Colorado’s C.R.C.P. 68 workflow is easy to mis-model when inputs don’t match how the rule operates. These issues most often distort results:

1) Misstating the “more than 14 days before trial” requirement

The rule’s eligibility timing is explicit: “more than 14 days before trial.” If the tool doesn’t enforce this automatically, you must.

  • Overstating compliance can make the result look more favorable than it should be.
  • Understating compliance can do the opposite—underestimating potential effects.

2) Confusing “accepted within 14 days” with “served 14 days before trial”

These are separate concepts:

  • Served date: must be more than 14 days before trial
  • Acceptance date: acceptance must occur within 14 days of service (per the 14-day acceptance window)

Mixing them is one of the most common reasons outputs don’t reflect the rule language you intended to test.

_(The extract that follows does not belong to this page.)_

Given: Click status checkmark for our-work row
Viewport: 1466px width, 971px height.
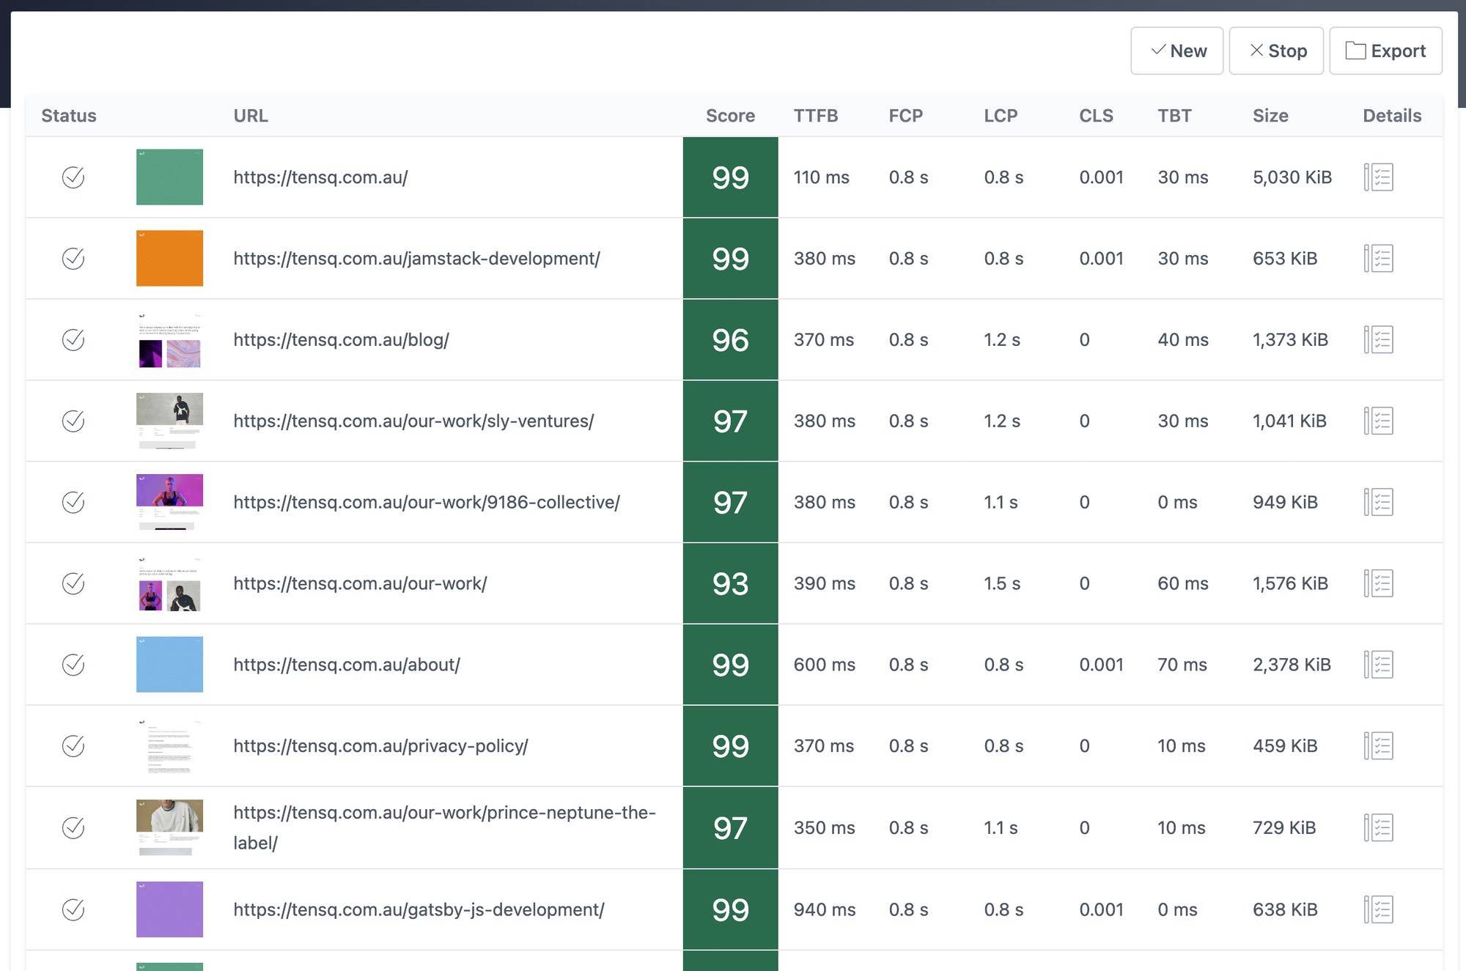Looking at the screenshot, I should point(73,584).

3) Leaving “costs then accrued” blank when your model depends on it

C.R.C.P. 68 expressly references “costs then accrued.” If the analyzer includes a costs input, leaving it blank (or using a placeholder) can materially change the economics.

4) Reusing one offer number across multiple scenarios without updating assumptions

If you rerun calculations with:

  • a different expected judgment,
  • a different scenario selection (accepted vs. not accepted),
  • or different timing inputs,

make sure the offer and the scenario inputs remain aligned to what you’re testing.

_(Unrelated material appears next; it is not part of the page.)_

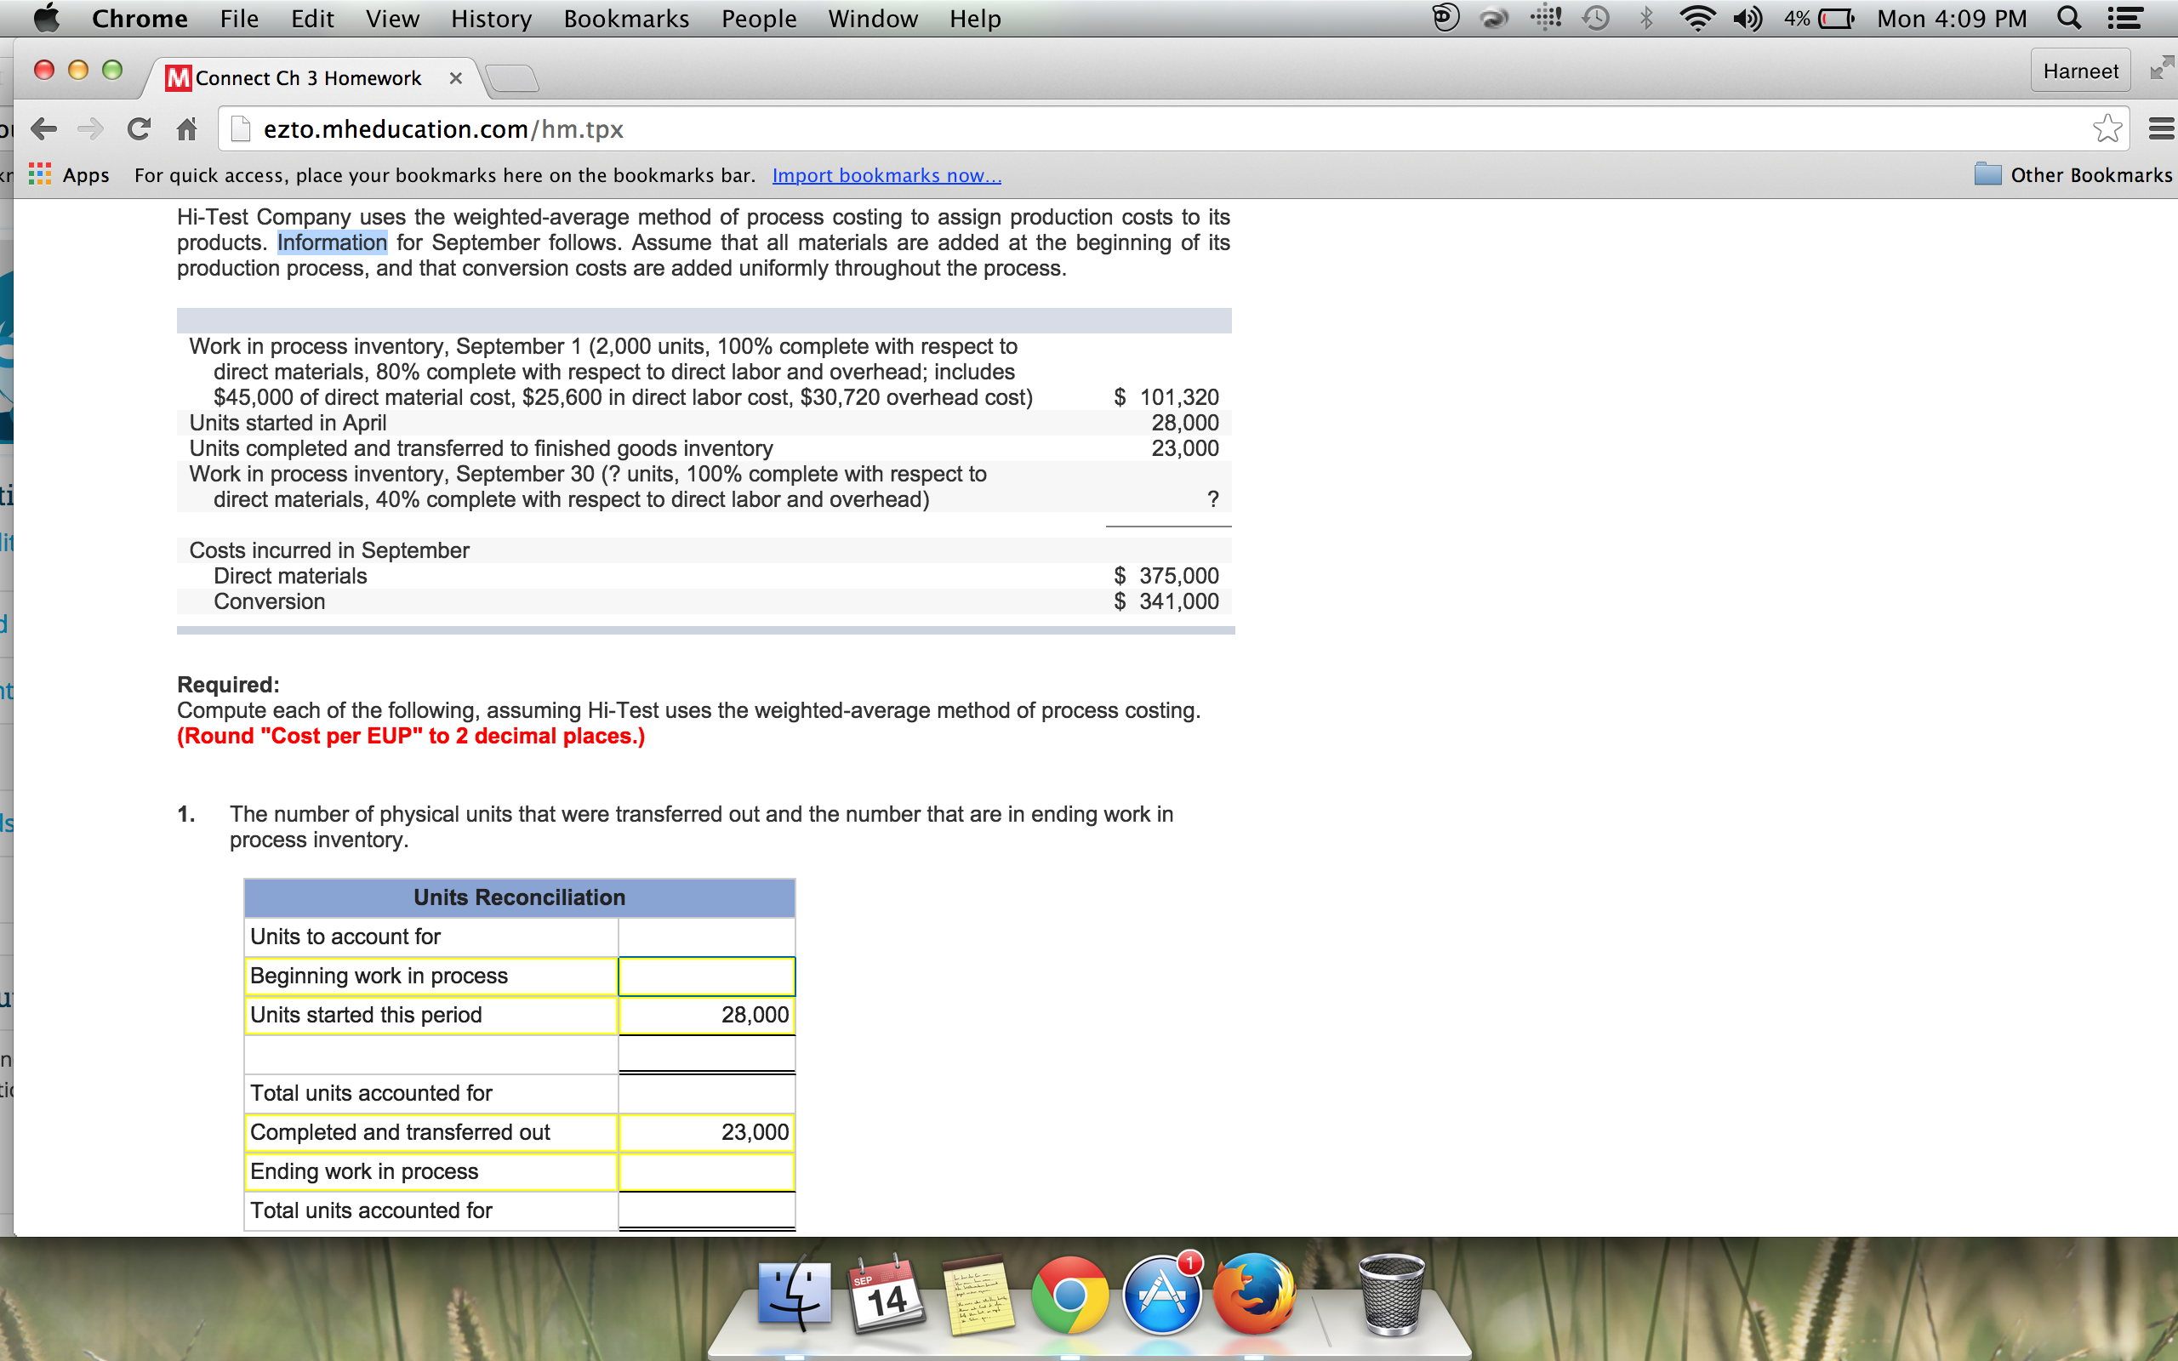The image size is (2178, 1361).
Task: Open Spotlight search magnifier
Action: 2069,19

5) Assuming there’s a claim-type-specific timeline in Colorado

This Colorado run uses the general/default rule period because no claim-type-specific sub-rule was found. Don’t assume separate deadlines exist for different claims unless you have a specific Colorado rule basis beyond C.R.C.P. 68’s general language.

Warning: If you build a model around a deadline that isn’t reflected in C.R.C.P. 68’s text, the analyzer’s jurisdiction-aware calculations won’t match the mechanics you intended to test.

Try it

Use this quick “single run” method to get comfortable with DocketMath’s Offer Of Judgment Analyzer for Colorado:

  1. Set Jurisdiction = US-CO
  2. Enter:
    • Offer amount (use your real offer number as the starting point)
    • Days before trial served (ensure it’s > 14)
    • Accepted within 14 days? (choose your scenario)
    • Costs then accrued if your tool asks
  3. Click Calculate
  4. Review outputs in these places (labels may vary, but the concepts should appear):
    • Estimated economic impact tied to the offer outcome
    • Any cost shifting or judgment comparison summary
  5. Run two extra scenarios:
    • Keep the same offer details, but flip acceptance to see sensitivity to the 14-day acceptance concept
    • Adjust expected judgment modestly (for example, ±10%) if the tool allows it

Quick self-check before you rely on the result:

  • Does the analyzer reflect the 14-day acceptance concept and the eligibility condition that the offer must be served more than 14 days before trial?
  • Do your inputs match those dates exactly (served date, acceptance selection, trial date)?